Tapestries

The wife and I had to pass through the Vatican Museums to get to the Sistine chapel, which lay at the end, and was to be the highlight of the route. But we did not mind making our way through what seemed like an infinite series of rooms, every one of which offered a trove of priceless artwork, and demanded a long, serious viewing, and this alas, in view of the limited time and the big crowd, we could only spare a few minutes of.

Among the rooms were those of Raphael, in which particularly the tapestries were found depicting various scenes from the lives of Peter and Paul. And for these, we made sure to delay a little to see for ourselves why they were considered as among the greatest treasures of the Renaissance.

One of the tapestries was “The Miraculous Draught of Fishes.” This was a rendering of the scene narrated by Luke in his Gospel about Jesus on the Lake of Gennesaret, after preaching from Peter’s boat to the crowds, and telling him, “Put out into deep water and pay out your nets for a catch,” which Peter was pessimistic about but willing to go along with, “Master, we worked hard all night long and caught nothing, but if you say so, I will pay out the nets.”  When this was done, the catch was so huge that the nets began to tear, and they had to ask for help from their companions in the other boat, which like the first was filled with fish to almost sinking.

Seeing this, Peter fell at the knees of Jesus and said, “Leave me, Lord; I am a sinful man.” This moment was what Raphael portrayed in the tapestry.

It is a powerful and dramatic composition. His hands clasped, Peter kneels before Jesus who sits on one end of a boat brimming with fish. Someone behind Peter spreads his arms in amazement, while in the other boat their companions bend down to pull up the nets heavy with fish. We see the future in the distance with the construction of St. Peter’s Basilica. The dawn sky has seagulls, and the shore cranes. The sky birds suggest sin and apostasy, the shore birds watchfulness.

In fact, Raphael did not weave the tapestry himself. This was done by skilled workers in Brussels, to whom Raphael’s designs, called “cartoons,” were delivered to be used as guide.

Luke’s account of the miraculous catch has to do with trusting the Lord and relying on his promise of help, especially when one finds oneself in the teeth of disappointment.

Might not this be Raphael’s case, too?  In effect, he was called to set out into the unknown when Pope Leo X commissioned him to make the designs or cartoons for the tapestries to be hung in the newly finished Sistine Chapel. He must have felt the need to prove himself, first, because he would be pitted against Michaelangelo, who disliked him, and under whose famous ceiling the tapestries would be hung, and, second, because he would be venturing into a different area of creativity—making cartoons for tapestries. While the test of his designs was the tapestries themselves, the cartoons have become masterpieces in their own right.
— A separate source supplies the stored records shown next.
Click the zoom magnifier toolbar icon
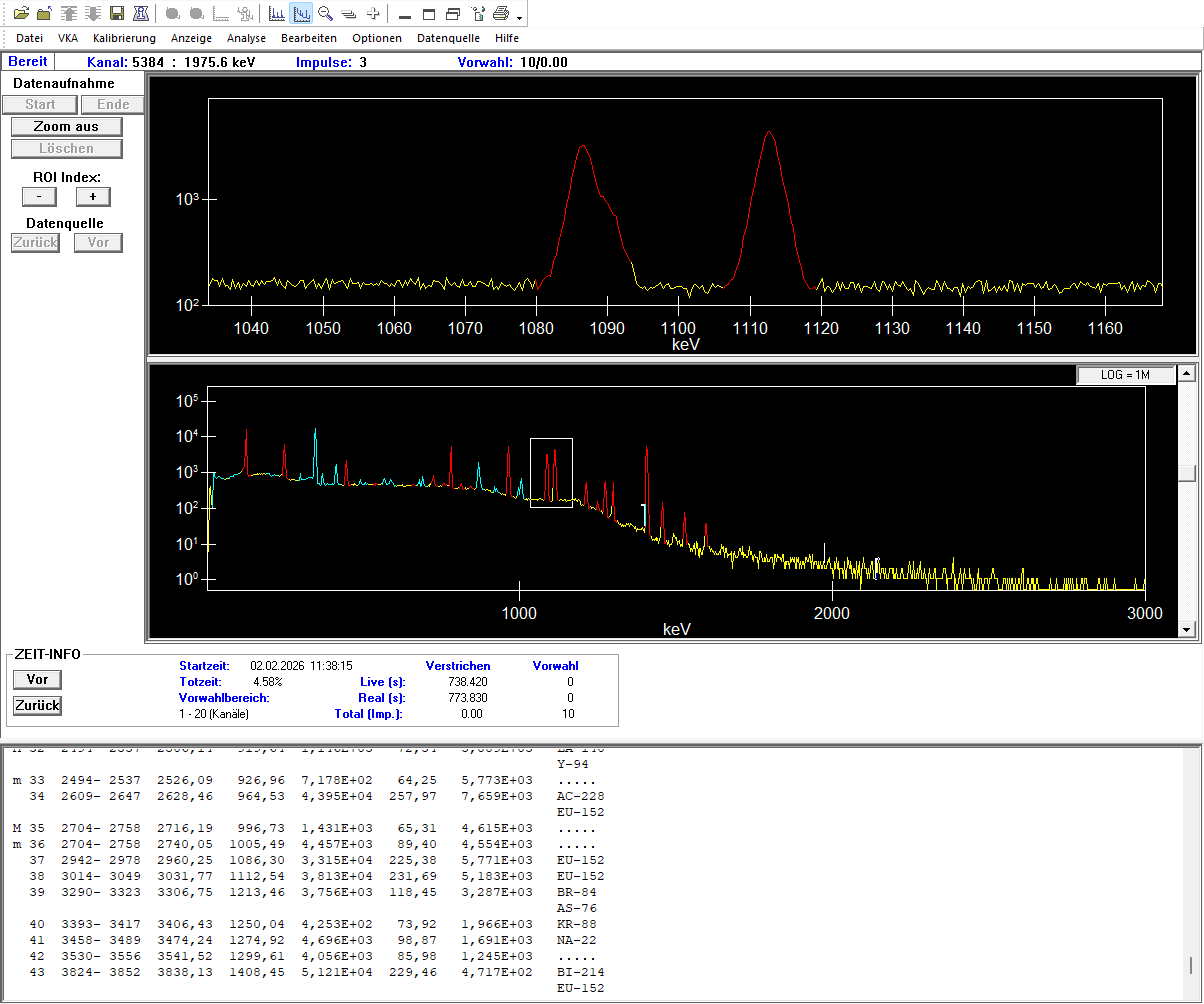This screenshot has width=1204, height=1004. tap(325, 14)
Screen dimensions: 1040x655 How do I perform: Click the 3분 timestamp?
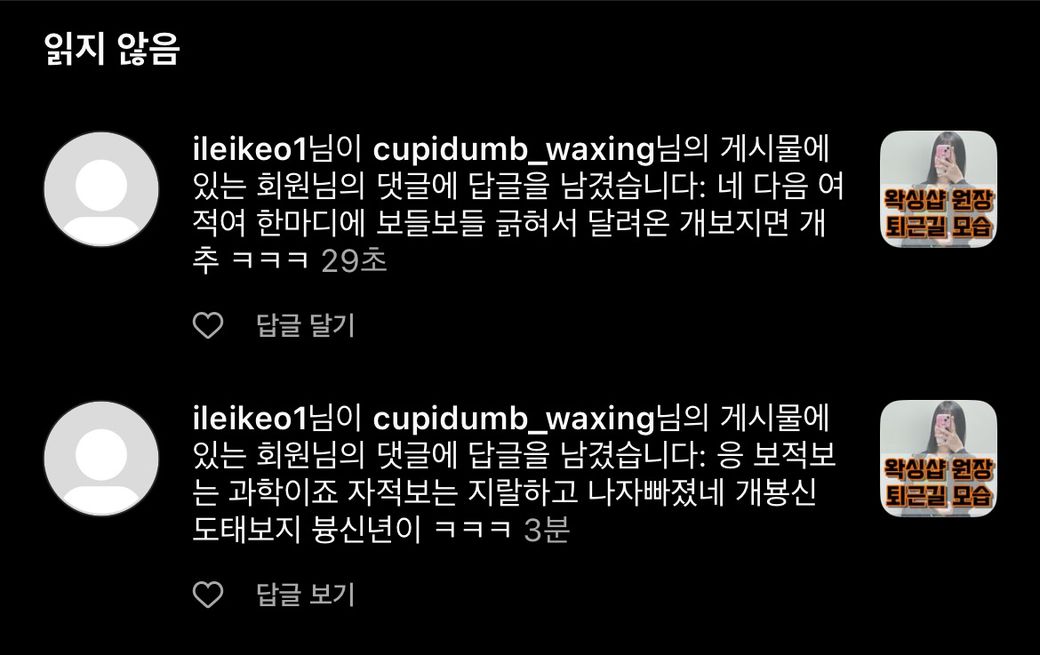[x=547, y=530]
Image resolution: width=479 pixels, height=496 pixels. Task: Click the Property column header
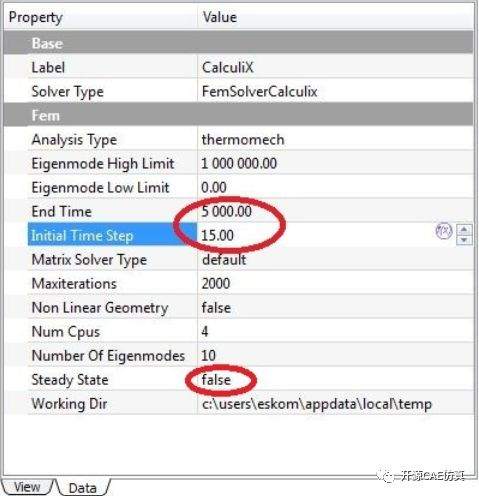coord(101,17)
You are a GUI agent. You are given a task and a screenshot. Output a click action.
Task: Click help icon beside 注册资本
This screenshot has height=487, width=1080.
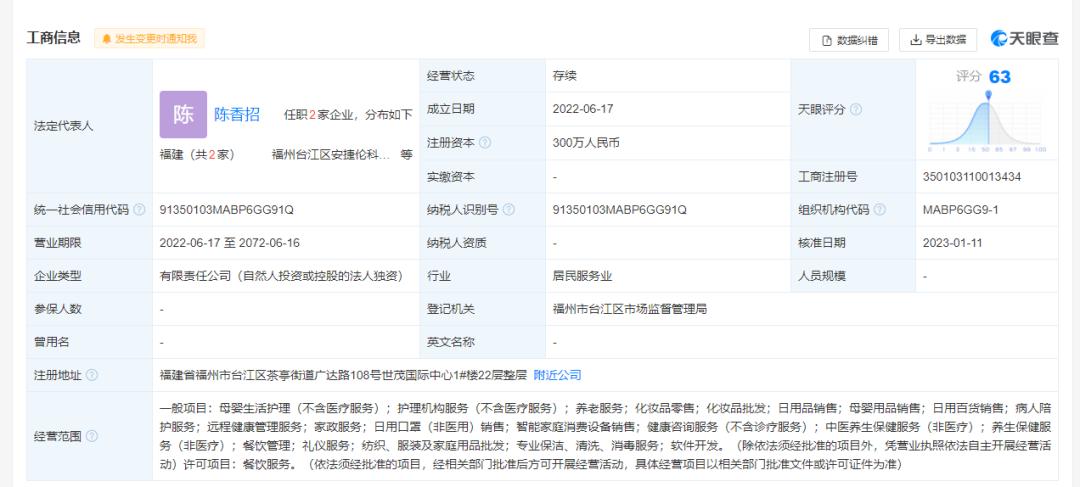[485, 143]
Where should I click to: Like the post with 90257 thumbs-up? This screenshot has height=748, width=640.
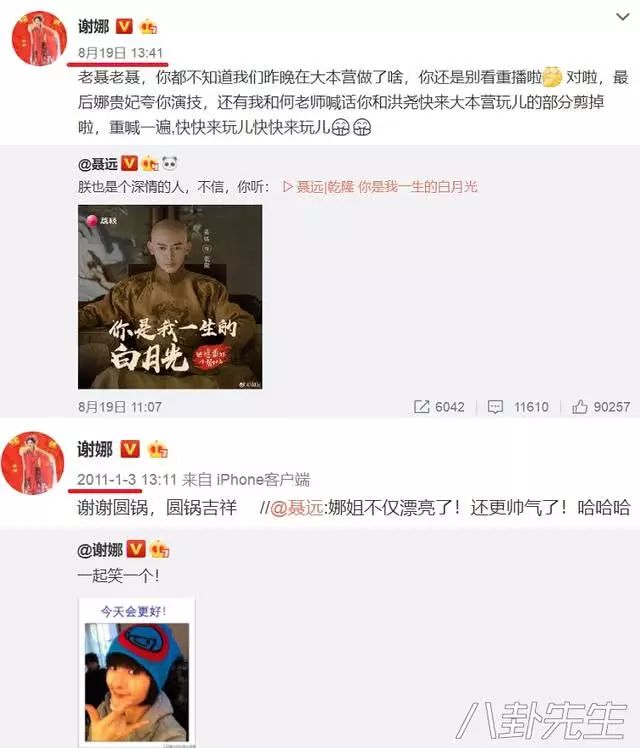point(579,407)
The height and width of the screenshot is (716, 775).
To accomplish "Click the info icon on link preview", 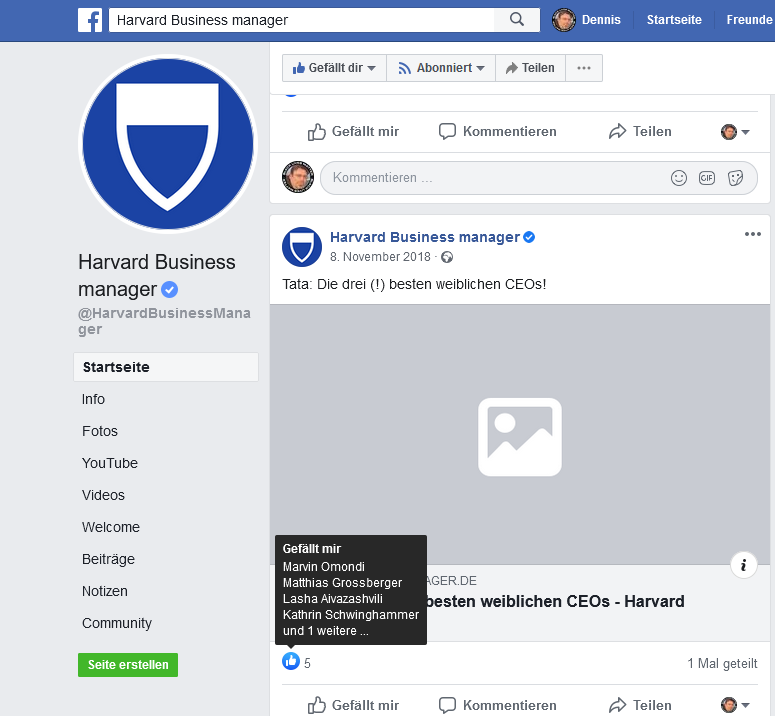I will pos(743,565).
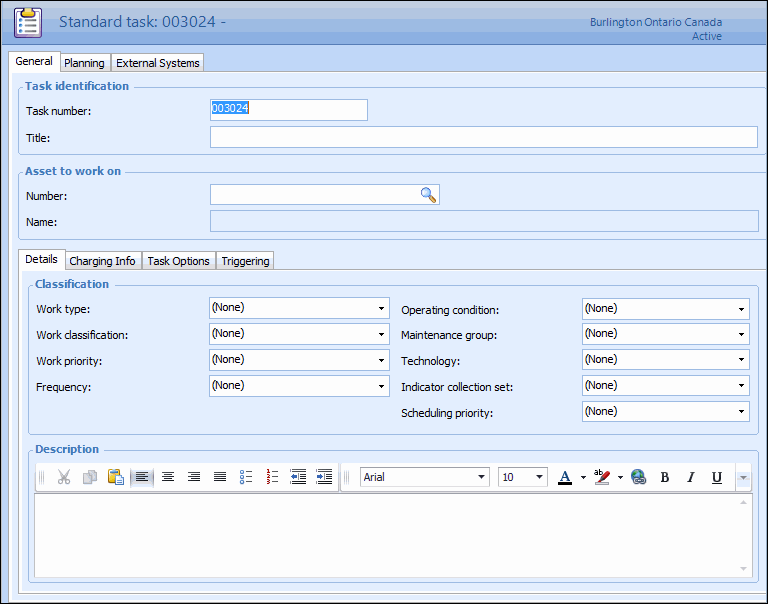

Every successful work of art is a miracle. That Raphael could make those designs, and that despite their complexity the weavers in faraway Belgium could weave them into tapestries without Raphael’s supervision, this was nothing short of miraculous.

And the viewers, such as ourselves, like the companions of Peter in the boat, could only join the artist’s cry of unworthiness and gratitude, seeing that the weave of gold and silver fibers in the tapestry of their lives are but the daily miracles that result from their utter dependence on and trust in God.